Recently, I had the opportunity to attend an event at the White House marking the fifth anniversary of the Affordable Care Act and kicking off an initiative that focuses on paying health care providers for quality instead of quantity.

The “Better Care” initiative, in part, involves forming an advisory group called the Healthcare Payment Learning and Action Network, which will serve as a forum to identify, share and advise on best practices that will help the country shift to value-based and alternative payment models.

Providence is proud to participate as a member of this network because it aligns with our commitment to innovative models, such as our accountable care organizations with Boeing and Intel. It’s also a chance to learn from others and be a voice for accelerating change on a large scale. Payment models that promote healthier communities are one of the key levers for fixing the U.S. health care system. As the president put it:

“We don’t want incentives to be skewed so providers feel obligated to do more tests. We want them to do the right tests. We want them to invest money on the front end to prevent disease and not just on the back end to treat disease.”

Health care is a right, not a privilege

Being at the White House on the anniversary of the ACA was also an opportunity to reflect on how far we’ve come in just a few years. Though the law is far from perfect, it marked a fundamental turning point for our country: It was the first time the United States formally declared health care as a right, not a privilege, which is something Providence has always believed.

Anne Ha, center, gained coverage through the Affordable Care Act. Having later been diagnosed with cancer, she says the ACA saved her life. Anne was invited to the White House to commemorate the fifth anniversary of the ACA.

Today, 16 million more Americans now have access to care. Insurers can no longer charge more or deny coverage to people with pre-existing conditions. Preventive care is now fully covered. Lifetime limits on care have gone away, and young people can now stay on their parents plans until age 26.

Though the nation still has a long way to go on the journey, it’s important to pause and take stock in what we’ve accomplished so far. Milestones like the fifth anniversary give us a chance to renew our commitment, so that we can keep the momentum going and step up to meet the challenges ahead. With all the varied parts of the U.S. health system working together, we can make the large-scale change needed to create healthier communities across the country and ensure every person in America has access to high quality, affordable health care.

21 Comments
  1. Here’s what the ACA did for me: Cancelled a perfectly good health care plan that I had for eight years because it didn’t provide something I don’t need. Made my General Manager waste hundreds of hours trying to interpret the rules, work with consultants, brokers, and adviser to try to figure out how the law even works. We now have a health plan that is so much more costly that i have to have my employees subsidize the cost. Higher deductibles accompany those higher premiums as to arguments with the ‘medical director’ who questions prescribed treatment (my PCP had to literally challenge is credentials when he rejected the request for an MRI. I needed knee surgery). I am no longer free to just go to a specialist; i must see my PCP, even though he cannot treat me. The ACA is a good intention executed really badly because of two fundamental flaws: A) You cannot legislate for 15% of the population and expect the other 85% to ‘fit in’. B) It failed to remove the ‘for profit’ motive for the insurance companies. The result it that the medical community and all patients are now beholden to reimbursement plans instead of actual medical care.
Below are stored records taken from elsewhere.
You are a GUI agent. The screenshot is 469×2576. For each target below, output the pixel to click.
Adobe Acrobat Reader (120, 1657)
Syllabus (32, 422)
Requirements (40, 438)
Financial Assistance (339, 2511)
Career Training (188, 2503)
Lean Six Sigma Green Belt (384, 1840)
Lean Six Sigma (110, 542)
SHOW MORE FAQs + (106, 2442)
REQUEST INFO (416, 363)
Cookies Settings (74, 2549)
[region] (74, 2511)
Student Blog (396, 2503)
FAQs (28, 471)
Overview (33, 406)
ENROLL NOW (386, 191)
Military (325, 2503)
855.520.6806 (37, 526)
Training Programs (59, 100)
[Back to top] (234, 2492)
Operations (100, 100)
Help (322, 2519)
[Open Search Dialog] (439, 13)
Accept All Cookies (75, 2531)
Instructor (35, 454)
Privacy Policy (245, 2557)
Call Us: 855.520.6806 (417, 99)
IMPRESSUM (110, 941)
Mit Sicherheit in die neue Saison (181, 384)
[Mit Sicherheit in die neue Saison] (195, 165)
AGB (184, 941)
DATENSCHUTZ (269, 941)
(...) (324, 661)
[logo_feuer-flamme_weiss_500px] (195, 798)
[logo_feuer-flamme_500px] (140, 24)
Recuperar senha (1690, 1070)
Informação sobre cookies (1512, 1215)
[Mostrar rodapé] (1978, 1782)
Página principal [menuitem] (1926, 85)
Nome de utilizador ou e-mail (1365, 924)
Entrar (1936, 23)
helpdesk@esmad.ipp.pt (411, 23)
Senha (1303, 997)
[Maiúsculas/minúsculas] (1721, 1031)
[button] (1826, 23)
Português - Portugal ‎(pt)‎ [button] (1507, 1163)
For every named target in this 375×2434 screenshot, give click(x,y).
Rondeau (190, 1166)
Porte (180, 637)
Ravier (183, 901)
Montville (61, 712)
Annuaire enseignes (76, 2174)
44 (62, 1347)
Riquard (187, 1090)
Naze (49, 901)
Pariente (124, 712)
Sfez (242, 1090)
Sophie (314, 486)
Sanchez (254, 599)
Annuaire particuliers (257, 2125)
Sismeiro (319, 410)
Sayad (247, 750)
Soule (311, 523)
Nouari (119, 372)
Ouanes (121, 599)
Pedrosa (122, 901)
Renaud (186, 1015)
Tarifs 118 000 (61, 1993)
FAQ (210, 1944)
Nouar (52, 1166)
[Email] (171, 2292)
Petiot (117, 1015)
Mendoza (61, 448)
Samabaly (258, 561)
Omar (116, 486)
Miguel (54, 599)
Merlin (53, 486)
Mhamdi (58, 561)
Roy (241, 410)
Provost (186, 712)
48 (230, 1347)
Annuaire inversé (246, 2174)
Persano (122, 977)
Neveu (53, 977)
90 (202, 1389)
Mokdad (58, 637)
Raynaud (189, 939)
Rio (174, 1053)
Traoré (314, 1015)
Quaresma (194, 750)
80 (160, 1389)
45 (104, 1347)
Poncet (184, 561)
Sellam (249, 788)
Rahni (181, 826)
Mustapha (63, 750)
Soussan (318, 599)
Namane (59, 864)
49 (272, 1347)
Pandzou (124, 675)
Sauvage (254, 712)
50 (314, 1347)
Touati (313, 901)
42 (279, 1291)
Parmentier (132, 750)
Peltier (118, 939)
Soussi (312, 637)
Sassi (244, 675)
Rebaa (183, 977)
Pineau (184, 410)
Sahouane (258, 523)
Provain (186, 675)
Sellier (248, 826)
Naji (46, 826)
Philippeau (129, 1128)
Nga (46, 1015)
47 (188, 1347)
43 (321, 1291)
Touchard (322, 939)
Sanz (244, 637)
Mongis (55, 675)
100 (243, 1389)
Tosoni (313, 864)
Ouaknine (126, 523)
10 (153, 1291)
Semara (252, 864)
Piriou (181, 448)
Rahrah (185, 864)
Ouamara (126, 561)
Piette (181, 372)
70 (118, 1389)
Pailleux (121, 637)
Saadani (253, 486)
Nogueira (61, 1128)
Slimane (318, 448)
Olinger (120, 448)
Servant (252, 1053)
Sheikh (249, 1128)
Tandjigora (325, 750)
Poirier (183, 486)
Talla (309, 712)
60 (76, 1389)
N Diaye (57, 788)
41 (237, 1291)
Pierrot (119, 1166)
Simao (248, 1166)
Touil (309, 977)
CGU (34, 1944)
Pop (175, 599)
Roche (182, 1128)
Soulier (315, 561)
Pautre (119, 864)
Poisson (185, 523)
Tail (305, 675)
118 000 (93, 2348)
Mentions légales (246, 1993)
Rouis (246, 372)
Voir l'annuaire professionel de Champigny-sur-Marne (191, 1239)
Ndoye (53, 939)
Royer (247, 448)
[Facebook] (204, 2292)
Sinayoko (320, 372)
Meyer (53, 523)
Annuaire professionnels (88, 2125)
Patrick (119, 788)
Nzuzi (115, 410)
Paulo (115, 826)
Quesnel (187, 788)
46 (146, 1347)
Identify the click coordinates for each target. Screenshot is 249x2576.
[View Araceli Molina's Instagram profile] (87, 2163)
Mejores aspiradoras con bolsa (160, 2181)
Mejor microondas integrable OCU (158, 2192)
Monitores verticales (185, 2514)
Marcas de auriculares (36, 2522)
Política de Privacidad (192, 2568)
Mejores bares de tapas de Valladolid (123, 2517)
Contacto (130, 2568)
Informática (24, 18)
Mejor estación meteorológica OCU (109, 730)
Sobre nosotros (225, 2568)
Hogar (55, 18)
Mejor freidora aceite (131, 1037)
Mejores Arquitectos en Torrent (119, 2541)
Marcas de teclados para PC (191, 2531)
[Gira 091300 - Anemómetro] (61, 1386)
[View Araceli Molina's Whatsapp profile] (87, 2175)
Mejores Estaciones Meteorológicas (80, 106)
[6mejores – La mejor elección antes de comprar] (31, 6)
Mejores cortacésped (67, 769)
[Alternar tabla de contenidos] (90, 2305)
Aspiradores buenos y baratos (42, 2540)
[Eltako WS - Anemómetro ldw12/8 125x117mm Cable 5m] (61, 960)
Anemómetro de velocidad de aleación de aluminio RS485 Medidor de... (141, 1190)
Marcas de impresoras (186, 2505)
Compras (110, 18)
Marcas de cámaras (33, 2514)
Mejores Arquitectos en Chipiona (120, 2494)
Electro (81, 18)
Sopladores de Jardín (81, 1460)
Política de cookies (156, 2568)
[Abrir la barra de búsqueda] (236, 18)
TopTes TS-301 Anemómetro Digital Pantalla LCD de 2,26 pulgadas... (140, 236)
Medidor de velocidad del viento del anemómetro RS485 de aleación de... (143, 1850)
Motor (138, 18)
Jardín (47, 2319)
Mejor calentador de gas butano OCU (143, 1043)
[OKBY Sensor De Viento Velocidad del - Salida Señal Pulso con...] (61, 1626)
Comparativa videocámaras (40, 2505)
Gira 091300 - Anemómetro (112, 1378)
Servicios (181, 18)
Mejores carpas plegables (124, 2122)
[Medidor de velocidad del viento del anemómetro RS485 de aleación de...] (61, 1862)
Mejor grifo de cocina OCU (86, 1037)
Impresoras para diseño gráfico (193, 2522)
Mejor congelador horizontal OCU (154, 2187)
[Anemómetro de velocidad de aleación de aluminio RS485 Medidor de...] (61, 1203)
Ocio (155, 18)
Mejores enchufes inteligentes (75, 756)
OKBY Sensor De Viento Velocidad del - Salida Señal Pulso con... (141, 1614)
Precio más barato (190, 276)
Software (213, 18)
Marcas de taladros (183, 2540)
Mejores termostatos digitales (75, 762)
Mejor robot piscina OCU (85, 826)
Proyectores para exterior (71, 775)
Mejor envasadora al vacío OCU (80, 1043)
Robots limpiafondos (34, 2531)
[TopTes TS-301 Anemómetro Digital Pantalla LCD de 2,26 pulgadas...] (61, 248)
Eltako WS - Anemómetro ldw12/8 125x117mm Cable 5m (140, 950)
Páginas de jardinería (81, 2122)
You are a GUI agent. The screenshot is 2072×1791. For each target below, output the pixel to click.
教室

A doctor working for a big hospital or insurance-owned medical practice who doesn’t see XX patients a day will not be reimbursed. And the reimbursements are shrinking so who would want to be in that industry any more anyway. The ACA didn’t cause this, but is sure accelerated it. Repeal and re-write. Oh, wait Congress…..never mind, they would have to actually DO something.

    • First you state that you lost your plan due to the ACA, and then reference to the fact that your General Manager had to deal with trying to figure out all the changes. Does your General Manager own the company you work for? The only people who had to review the changes were the insurance companies and since those insurance companies were consulted when the law was written…your post makes no sense. My company didn’t lay anyone off, in fact, they have hired more people. My copay for doctor visits only went up $10 dollars to $35 dollars and that was the only change. I was able to put my Daughter back on my coverage. My previous policy had a $2 million dollar lifetime limit…now there is no limit.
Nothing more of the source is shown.